What is expected -> Starting at the line below holding "Image resolution: width=532" and stopping at the line holding "Task: Select the Line tool", print every line exactly, both ends included, and leave the rest out.
- Opening Delimiter -
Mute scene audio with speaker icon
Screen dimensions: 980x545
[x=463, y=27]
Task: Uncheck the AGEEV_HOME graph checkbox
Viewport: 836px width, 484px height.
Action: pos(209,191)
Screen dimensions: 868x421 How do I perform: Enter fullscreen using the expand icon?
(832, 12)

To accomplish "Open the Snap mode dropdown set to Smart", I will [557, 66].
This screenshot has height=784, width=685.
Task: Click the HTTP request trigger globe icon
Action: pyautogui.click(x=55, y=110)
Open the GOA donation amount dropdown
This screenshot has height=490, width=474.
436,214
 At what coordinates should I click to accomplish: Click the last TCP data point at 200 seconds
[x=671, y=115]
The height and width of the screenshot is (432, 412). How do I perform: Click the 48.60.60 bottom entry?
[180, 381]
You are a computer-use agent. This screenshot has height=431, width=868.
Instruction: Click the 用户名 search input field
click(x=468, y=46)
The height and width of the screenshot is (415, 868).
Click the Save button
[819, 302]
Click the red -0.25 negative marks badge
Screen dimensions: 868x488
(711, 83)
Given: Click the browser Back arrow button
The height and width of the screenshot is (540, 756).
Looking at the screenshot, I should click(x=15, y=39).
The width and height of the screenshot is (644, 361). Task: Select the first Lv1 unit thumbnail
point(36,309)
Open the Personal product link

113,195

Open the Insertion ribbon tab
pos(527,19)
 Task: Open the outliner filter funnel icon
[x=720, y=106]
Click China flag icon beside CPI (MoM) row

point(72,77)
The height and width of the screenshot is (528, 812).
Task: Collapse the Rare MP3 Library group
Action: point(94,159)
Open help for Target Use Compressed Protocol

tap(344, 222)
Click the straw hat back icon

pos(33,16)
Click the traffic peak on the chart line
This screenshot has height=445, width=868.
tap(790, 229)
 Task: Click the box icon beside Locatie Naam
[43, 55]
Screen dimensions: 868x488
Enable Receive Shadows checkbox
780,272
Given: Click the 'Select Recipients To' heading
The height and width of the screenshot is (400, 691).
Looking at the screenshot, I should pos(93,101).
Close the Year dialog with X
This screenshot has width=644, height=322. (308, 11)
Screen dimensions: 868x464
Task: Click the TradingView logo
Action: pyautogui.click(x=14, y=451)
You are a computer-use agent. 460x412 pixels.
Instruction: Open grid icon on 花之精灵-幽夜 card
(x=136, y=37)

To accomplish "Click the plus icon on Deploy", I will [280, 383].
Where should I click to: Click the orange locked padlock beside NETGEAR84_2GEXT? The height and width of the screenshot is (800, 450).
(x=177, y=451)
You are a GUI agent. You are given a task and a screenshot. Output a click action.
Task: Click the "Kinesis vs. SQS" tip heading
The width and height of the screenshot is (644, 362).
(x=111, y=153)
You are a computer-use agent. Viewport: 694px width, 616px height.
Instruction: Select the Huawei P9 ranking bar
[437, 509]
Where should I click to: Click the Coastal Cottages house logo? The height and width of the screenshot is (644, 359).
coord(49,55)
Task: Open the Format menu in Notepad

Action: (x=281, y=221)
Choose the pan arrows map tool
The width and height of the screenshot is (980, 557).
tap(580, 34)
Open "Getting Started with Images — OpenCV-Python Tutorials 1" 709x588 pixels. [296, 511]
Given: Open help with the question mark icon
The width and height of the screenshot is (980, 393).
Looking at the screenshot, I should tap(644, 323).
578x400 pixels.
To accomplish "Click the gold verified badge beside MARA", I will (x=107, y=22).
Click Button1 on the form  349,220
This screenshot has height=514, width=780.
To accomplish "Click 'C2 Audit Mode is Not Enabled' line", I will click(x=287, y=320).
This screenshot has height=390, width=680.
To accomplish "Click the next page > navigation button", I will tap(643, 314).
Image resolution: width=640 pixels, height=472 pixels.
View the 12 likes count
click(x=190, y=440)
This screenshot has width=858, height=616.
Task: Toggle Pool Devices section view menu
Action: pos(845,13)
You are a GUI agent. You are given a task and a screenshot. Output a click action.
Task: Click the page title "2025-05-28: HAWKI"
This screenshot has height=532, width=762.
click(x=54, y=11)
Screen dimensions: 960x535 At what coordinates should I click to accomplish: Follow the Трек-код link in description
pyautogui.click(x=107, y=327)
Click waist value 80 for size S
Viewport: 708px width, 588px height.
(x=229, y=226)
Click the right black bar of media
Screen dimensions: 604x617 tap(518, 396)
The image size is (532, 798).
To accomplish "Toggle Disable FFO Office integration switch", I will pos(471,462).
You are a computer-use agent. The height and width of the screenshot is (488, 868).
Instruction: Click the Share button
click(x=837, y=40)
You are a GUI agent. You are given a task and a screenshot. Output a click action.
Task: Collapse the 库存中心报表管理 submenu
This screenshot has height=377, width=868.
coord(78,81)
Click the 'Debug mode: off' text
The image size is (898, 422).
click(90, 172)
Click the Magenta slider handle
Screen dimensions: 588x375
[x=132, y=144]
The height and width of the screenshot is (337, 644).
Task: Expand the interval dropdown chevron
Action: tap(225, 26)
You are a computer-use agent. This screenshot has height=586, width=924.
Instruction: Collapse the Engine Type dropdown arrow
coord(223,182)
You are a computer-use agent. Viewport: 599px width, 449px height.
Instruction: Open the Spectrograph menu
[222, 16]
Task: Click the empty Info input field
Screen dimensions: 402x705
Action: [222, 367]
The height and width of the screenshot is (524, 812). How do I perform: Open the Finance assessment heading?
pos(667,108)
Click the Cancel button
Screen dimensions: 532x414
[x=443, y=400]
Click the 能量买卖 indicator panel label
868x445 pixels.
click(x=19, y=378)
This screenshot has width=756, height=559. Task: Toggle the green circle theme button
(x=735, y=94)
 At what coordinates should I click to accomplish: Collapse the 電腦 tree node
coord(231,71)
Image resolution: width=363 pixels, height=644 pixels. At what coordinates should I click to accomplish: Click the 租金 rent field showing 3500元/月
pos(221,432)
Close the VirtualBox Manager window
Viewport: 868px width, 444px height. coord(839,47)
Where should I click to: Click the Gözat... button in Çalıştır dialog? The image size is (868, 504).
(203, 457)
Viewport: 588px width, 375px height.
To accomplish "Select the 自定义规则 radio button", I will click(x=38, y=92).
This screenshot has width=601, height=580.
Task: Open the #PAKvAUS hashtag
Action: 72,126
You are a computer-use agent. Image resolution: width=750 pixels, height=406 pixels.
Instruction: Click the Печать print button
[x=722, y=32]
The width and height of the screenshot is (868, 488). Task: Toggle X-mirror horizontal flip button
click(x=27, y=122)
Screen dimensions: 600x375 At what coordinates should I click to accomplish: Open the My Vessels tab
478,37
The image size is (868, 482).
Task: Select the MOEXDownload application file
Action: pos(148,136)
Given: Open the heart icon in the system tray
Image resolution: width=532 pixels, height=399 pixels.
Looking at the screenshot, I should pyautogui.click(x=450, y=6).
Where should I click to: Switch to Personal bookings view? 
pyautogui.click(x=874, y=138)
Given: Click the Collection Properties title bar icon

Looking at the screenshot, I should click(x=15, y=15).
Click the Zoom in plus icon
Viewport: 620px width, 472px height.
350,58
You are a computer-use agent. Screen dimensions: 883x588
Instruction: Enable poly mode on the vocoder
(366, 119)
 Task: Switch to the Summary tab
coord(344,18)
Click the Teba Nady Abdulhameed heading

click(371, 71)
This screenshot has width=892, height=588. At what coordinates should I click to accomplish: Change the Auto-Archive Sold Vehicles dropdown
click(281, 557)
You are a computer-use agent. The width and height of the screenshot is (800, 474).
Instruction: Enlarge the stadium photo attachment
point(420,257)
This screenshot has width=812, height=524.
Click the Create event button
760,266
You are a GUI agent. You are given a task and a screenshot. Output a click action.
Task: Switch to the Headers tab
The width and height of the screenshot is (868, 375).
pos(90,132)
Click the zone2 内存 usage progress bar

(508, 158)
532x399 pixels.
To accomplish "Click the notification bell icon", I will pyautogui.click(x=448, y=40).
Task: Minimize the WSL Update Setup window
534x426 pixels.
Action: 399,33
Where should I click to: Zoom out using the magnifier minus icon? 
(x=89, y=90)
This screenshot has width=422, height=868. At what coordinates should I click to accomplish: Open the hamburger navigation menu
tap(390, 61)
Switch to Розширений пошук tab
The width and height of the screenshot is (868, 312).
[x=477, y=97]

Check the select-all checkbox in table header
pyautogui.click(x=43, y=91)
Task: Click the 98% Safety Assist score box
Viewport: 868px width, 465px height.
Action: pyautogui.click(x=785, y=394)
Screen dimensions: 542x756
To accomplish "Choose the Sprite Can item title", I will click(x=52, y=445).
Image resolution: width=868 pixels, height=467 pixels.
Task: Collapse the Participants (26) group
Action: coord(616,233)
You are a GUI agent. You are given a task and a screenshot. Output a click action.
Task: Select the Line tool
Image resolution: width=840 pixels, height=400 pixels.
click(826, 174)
- Closing Delimiter -
Answer to the exercise ->
Image resolution: width=532 pixels, height=399 pixels.
Looking at the screenshot, I should pyautogui.click(x=450, y=6).
Where should I click to: Switch to Personal bookings view? 
pyautogui.click(x=874, y=138)
Given: Click the Collection Properties title bar icon

Looking at the screenshot, I should click(x=15, y=15).
Click the Zoom in plus icon
Viewport: 620px width, 472px height.
350,58
You are a computer-use agent. Screen dimensions: 883x588
Instruction: Enable poly mode on the vocoder
(366, 119)
 Task: Switch to the Summary tab
coord(344,18)
Click the Teba Nady Abdulhameed heading

click(371, 71)
This screenshot has width=892, height=588. At what coordinates should I click to accomplish: Change the Auto-Archive Sold Vehicles dropdown
click(281, 557)
You are a computer-use agent. The width and height of the screenshot is (800, 474).
Instruction: Enlarge the stadium photo attachment
point(420,257)
This screenshot has width=812, height=524.
Click the Create event button
760,266
You are a GUI agent. You are given a task and a screenshot. Output a click action.
Task: Switch to the Headers tab
The width and height of the screenshot is (868, 375).
pos(90,132)
Click the zone2 内存 usage progress bar

(508, 158)
532x399 pixels.
To accomplish "Click the notification bell icon", I will pyautogui.click(x=448, y=40).
Task: Minimize the WSL Update Setup window
534x426 pixels.
Action: 399,33
Where should I click to: Zoom out using the magnifier minus icon? 
(x=89, y=90)
This screenshot has width=422, height=868. At what coordinates should I click to accomplish: Open the hamburger navigation menu
tap(390, 61)
Switch to Розширений пошук tab
The width and height of the screenshot is (868, 312).
[x=477, y=97]

Check the select-all checkbox in table header
pyautogui.click(x=43, y=91)
Task: Click the 98% Safety Assist score box
Viewport: 868px width, 465px height.
Action: pyautogui.click(x=785, y=394)
Screen dimensions: 542x756
To accomplish "Choose the Sprite Can item title", I will click(x=52, y=445).
Image resolution: width=868 pixels, height=467 pixels.
Task: Collapse the Participants (26) group
Action: coord(616,233)
You are a GUI agent. You are given a task and a screenshot. Output a click action.
Task: Select the Line tool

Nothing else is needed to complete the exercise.